We at Datawrapper believe that your chart & map data should belong to you. We don’t want to lock your data. Normally, there’s no danger of that being the case: When you create a chart or a symbol/choropleth map, you upload the data – which means that you own the data already.
This is different in our locator maps. In locator maps, you don’t upload data – you create it by placing markers and highlighting regions.
It’s now possible to download this data as GeoJSON. To do so, go to step 4: Publish and click on “GEOJSON”:
What it includes
This will download a file with the file extension
.geojson which contains everything spatial you put on top of your map: the markers you set, the lines & areas you imported and the highlighted regions you defined. The great thing: The GeoJSON includes the styling (fill, opacity, stroke, marker text etc.) of all markers, areas, lines & regions.
The GeoJSON file won’t include the underlying map, its native labels or the inset map, north arrow & scale bar.
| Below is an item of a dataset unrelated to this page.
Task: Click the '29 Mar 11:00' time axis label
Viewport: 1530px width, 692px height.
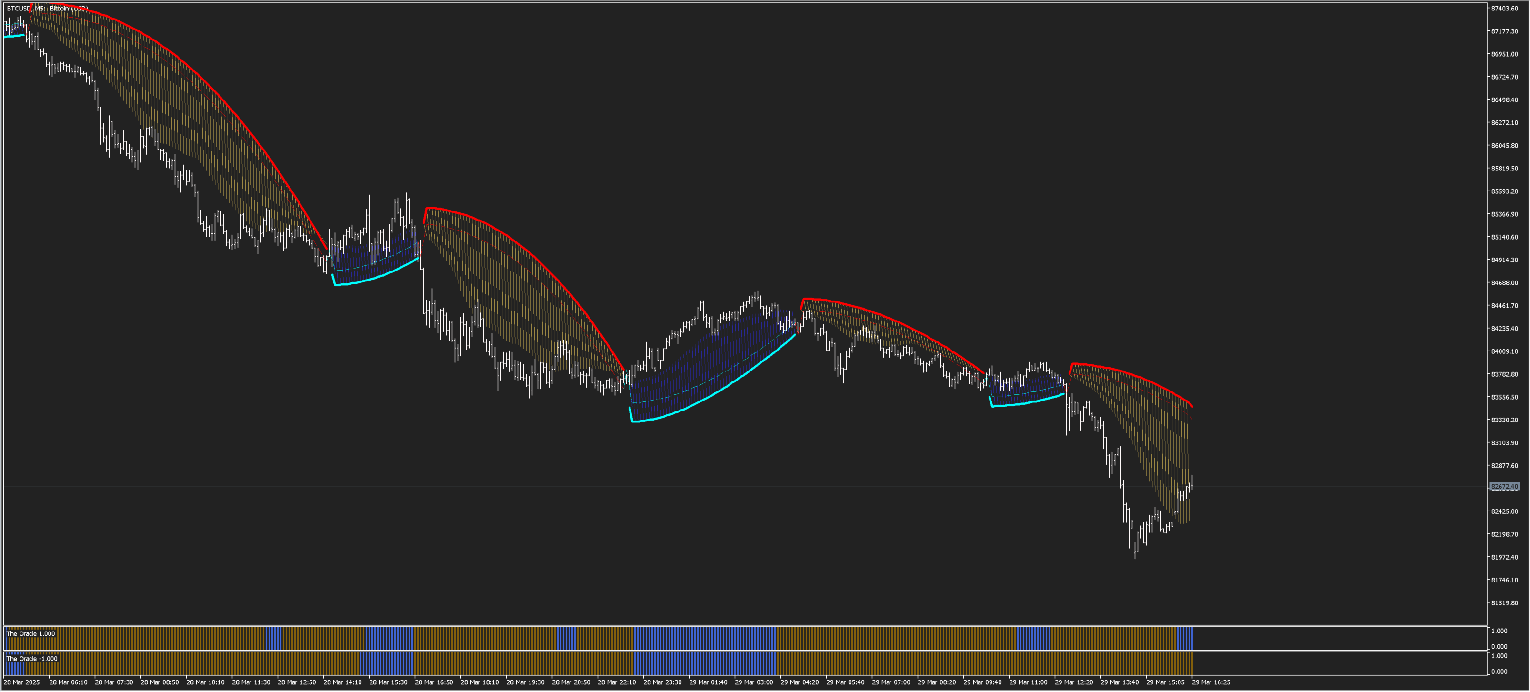Action: pyautogui.click(x=1028, y=682)
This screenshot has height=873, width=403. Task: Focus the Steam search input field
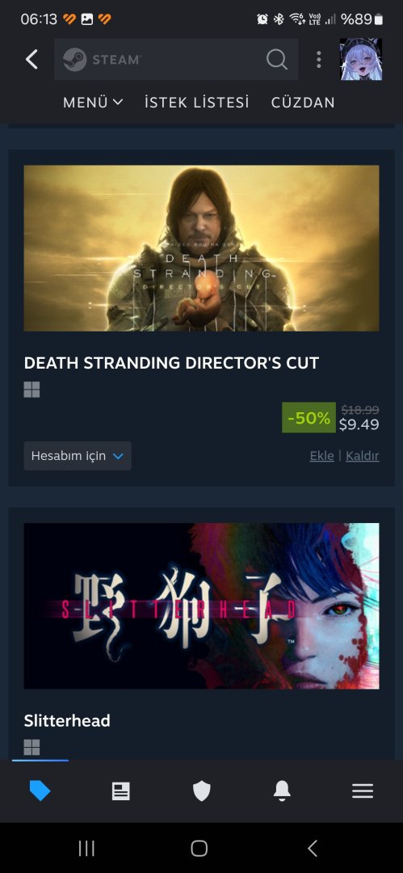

How to use the GeoJSON export to improve your maps
Yes, you can create a locator map with Datawrapper and then export the data to take it to another tool. For example, with the new export feature we give you a way to easily get your hands on a GeoJSON of an administrative region: Go to step 2, highlight a region and then export it in step 4:
But the new export feature also has the potential to make the locator maps that you create with Datawrapper better. Here are two ideas:
Highlight multiple areas: So far, you can only highlight one region in step 2: Design map. With the new GeoJSON export, you can export that highlight, import it in step 1: Add markers and style it there. The highlighted region becomes an area marker and you can have as many as you like.Update: You can now add multiple regions as area markers in step 1. Learn more here.
- Copy markers from one map into another: The new feature allows you to transfer markers between maps – e.g. for cases when you start creating two maps at the same time and then want to merge their markers. Simply export the GeoJSON from your first map and import them in step 1: Add markers in your second map.